TASK PROMPT » Count the lines in the data below that contain the word "small" and reply with the number alone.

Start EXERCISE INPUTS

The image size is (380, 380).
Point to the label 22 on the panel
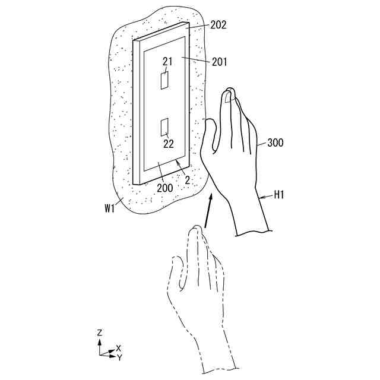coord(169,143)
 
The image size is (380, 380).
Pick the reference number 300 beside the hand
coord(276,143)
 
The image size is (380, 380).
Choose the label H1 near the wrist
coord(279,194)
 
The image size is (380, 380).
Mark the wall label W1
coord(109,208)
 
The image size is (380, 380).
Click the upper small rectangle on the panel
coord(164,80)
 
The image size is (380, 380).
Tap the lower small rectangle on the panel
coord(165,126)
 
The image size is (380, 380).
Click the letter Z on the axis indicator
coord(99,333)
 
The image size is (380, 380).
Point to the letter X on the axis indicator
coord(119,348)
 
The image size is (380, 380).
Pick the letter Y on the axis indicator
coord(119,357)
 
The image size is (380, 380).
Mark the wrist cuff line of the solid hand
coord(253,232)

End EXERCISE INPUTS
Start EXERCISE INPUTS

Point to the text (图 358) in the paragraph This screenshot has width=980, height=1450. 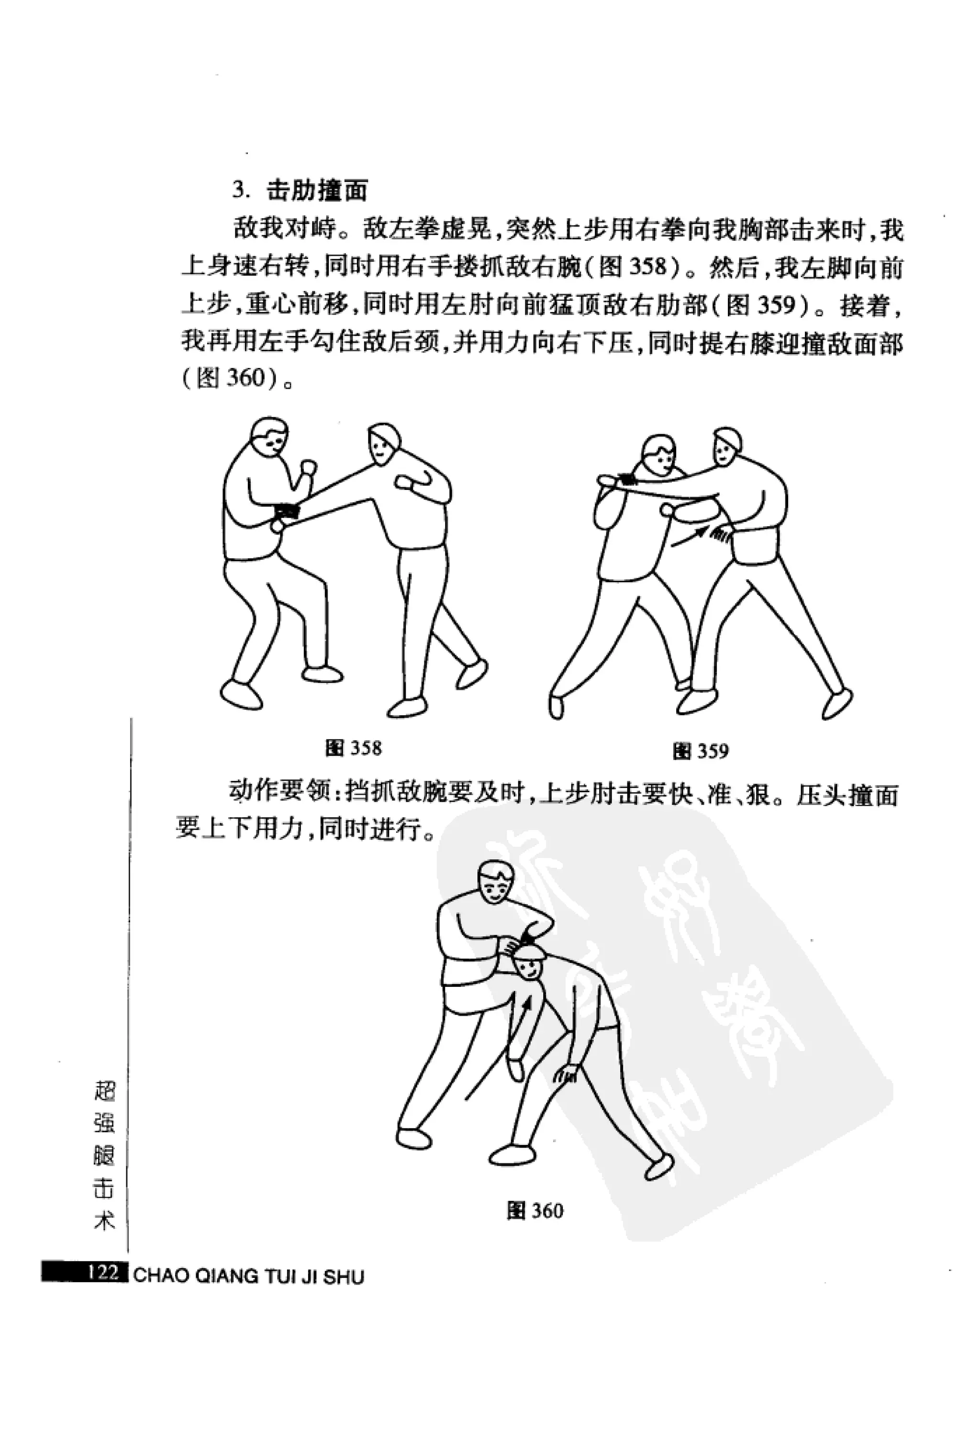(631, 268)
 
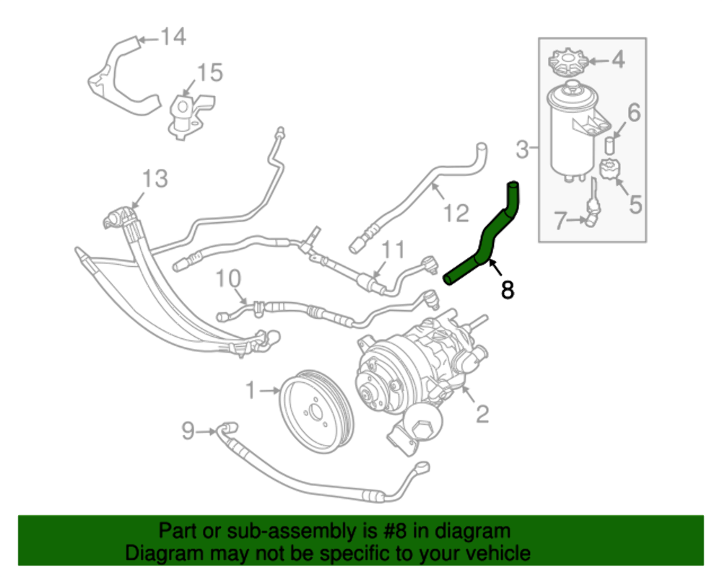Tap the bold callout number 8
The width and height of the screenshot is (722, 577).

End EXERCISE INPUTS

EXERCISE RESULT » 2